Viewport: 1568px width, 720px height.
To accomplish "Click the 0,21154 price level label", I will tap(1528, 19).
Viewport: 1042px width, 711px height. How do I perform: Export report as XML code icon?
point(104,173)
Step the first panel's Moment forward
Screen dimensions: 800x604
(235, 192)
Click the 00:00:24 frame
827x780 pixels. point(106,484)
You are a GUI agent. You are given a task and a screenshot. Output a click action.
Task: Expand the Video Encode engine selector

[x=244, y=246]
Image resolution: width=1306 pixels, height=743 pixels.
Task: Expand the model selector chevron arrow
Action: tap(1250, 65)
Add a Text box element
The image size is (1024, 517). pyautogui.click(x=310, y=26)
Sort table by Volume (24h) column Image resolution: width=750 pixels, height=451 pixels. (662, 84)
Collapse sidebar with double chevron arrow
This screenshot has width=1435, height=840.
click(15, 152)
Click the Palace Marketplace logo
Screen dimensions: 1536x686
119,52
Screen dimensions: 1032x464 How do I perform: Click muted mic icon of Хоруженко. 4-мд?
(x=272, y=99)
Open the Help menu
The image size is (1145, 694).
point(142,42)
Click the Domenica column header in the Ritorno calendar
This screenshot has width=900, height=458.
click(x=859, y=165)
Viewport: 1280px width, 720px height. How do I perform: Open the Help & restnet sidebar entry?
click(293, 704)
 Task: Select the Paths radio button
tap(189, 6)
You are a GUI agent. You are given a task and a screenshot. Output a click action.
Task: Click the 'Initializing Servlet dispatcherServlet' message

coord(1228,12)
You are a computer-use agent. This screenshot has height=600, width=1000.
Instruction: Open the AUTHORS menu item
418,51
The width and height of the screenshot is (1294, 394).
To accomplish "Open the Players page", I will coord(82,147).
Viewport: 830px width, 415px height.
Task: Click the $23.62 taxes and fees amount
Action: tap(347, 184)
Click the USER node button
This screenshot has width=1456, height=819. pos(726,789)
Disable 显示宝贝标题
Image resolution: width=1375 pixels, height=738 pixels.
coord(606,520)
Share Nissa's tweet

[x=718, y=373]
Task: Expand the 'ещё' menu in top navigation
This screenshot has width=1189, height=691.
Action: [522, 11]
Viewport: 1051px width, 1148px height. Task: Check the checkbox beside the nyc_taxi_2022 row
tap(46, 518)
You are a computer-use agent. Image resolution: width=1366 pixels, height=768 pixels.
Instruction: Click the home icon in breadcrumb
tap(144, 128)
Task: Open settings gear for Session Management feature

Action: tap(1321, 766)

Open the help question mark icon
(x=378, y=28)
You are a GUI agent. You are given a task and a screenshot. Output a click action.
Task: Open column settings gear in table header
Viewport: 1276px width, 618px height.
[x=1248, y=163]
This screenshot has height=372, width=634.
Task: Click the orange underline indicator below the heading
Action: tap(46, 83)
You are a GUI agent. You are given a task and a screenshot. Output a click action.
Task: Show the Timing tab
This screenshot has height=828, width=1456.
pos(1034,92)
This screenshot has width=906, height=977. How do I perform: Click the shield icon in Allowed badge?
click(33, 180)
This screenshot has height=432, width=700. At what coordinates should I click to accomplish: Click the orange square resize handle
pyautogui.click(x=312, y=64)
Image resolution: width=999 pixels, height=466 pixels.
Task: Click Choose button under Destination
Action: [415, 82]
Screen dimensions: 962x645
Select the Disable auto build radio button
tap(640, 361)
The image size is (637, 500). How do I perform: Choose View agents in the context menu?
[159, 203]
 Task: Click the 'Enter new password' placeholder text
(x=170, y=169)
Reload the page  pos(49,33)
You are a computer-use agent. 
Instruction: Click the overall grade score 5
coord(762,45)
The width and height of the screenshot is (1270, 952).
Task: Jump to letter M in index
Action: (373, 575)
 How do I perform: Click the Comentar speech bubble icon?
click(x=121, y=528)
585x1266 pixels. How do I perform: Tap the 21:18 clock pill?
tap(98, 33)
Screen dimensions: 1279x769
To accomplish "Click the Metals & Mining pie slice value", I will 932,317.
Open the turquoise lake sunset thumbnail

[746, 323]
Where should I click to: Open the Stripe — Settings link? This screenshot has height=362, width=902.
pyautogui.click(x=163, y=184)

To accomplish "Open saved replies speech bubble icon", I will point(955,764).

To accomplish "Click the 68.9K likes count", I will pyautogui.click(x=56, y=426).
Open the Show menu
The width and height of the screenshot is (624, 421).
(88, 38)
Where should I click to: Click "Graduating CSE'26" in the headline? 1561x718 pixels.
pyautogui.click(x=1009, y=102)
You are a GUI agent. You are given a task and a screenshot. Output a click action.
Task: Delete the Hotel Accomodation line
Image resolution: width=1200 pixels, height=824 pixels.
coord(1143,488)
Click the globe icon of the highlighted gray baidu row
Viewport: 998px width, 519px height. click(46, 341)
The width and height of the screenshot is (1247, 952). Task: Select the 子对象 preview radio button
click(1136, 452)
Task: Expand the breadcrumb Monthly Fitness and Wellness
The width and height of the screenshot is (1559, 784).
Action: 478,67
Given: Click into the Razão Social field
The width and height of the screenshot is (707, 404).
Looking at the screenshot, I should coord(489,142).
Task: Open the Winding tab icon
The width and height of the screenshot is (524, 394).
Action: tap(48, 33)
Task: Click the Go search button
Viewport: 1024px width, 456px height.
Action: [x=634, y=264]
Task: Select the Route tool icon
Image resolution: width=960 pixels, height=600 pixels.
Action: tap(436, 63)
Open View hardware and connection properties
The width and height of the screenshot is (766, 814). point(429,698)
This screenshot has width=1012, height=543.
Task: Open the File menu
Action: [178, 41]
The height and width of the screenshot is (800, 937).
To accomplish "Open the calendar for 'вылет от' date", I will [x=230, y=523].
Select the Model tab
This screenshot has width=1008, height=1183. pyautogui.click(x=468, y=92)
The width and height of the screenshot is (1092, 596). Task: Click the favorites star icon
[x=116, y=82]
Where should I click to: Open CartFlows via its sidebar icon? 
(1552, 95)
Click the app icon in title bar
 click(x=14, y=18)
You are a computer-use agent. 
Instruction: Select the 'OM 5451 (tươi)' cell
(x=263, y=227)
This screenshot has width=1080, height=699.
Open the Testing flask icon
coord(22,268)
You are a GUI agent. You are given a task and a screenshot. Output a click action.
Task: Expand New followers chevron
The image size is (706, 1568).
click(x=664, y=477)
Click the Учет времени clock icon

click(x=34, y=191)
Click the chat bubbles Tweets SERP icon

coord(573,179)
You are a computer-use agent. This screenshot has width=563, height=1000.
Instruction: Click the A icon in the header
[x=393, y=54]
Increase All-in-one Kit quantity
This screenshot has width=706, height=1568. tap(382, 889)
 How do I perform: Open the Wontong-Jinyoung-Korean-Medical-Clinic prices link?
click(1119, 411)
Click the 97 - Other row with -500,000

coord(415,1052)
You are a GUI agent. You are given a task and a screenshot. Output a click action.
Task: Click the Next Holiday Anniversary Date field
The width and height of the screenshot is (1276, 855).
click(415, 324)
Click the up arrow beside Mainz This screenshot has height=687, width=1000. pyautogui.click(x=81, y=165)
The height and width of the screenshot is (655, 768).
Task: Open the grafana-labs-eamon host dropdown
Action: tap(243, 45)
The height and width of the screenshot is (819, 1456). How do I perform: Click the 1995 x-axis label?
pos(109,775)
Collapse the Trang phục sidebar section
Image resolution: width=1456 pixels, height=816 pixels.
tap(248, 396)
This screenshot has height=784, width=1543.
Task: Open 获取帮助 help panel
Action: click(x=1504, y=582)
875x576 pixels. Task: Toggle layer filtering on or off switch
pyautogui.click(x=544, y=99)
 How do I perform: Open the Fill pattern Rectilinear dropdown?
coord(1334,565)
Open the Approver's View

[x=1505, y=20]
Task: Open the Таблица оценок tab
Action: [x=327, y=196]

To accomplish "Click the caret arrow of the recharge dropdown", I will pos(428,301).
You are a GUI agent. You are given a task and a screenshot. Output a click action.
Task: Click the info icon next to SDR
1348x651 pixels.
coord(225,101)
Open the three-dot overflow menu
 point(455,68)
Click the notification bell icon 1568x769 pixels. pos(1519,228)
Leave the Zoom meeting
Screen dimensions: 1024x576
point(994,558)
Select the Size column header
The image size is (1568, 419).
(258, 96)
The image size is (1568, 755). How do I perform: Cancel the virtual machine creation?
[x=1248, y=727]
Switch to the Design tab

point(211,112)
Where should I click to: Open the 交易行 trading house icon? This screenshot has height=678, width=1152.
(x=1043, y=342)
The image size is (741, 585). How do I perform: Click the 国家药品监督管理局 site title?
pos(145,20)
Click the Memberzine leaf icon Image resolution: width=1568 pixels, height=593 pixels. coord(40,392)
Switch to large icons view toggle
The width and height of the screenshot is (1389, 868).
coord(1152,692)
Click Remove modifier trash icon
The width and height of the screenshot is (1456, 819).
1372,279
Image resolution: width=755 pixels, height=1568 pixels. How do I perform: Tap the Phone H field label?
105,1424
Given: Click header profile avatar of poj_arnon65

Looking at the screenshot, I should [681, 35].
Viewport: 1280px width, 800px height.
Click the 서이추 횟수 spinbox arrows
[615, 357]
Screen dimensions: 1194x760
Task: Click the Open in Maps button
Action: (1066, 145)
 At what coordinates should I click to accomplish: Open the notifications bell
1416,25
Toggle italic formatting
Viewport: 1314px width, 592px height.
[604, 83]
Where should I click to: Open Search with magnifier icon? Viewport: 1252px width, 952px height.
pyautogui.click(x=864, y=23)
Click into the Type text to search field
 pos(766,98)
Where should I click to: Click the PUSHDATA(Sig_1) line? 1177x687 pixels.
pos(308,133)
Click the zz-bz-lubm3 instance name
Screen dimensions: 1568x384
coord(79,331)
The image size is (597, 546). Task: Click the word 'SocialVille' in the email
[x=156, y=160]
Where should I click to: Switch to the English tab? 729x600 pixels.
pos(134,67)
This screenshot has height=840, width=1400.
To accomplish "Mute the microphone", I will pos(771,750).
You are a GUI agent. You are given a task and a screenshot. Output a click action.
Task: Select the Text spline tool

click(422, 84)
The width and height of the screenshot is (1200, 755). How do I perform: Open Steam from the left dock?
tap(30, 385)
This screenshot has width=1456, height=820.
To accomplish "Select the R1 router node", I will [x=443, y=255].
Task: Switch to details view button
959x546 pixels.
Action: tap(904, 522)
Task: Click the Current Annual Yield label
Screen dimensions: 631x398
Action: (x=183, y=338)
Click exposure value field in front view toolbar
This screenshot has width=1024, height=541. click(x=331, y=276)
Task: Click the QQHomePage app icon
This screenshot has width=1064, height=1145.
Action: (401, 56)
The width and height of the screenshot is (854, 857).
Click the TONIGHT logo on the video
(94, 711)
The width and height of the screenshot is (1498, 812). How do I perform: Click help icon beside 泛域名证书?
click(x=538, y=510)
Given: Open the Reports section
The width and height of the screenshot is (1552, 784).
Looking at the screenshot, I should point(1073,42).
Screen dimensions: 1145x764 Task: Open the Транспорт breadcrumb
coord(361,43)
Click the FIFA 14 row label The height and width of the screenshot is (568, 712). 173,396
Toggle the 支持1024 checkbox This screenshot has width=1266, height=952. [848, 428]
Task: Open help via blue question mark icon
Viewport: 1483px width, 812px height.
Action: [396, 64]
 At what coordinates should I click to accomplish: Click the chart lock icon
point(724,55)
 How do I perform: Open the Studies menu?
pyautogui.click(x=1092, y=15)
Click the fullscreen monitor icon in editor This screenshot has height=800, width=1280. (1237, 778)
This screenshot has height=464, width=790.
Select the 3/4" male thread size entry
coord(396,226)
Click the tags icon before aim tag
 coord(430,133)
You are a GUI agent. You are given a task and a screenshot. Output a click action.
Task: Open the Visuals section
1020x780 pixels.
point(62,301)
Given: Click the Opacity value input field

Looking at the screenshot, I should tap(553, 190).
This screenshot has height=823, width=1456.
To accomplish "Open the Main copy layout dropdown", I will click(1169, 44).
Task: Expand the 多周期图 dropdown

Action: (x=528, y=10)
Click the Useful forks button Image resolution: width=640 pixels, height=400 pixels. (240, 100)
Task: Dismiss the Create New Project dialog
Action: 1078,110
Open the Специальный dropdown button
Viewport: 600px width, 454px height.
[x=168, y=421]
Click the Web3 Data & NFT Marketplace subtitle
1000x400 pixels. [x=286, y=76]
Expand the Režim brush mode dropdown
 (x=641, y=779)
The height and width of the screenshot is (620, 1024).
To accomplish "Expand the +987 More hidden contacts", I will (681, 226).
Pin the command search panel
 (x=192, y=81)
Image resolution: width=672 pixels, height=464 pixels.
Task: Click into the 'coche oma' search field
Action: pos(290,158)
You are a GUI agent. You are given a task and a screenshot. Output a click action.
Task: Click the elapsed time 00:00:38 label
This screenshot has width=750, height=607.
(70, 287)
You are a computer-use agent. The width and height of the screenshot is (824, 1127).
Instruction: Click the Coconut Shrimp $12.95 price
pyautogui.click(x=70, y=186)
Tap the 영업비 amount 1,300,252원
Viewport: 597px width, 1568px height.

----------------------------------------

▶ [Exercise brief]
Copy the listing verbatim, from the line with "The height and width of the screenshot is (819, 1456)." to the line with "Action: click(x=1504, y=582)", both of those lines included.

▶ [Exercise response]
The height and width of the screenshot is (819, 1456). How do I perform: Click the 1995 x-axis label?
pos(109,775)
Collapse the Trang phục sidebar section
Image resolution: width=1456 pixels, height=816 pixels.
tap(248, 396)
This screenshot has height=784, width=1543.
Task: Open 获取帮助 help panel
Action: click(x=1504, y=582)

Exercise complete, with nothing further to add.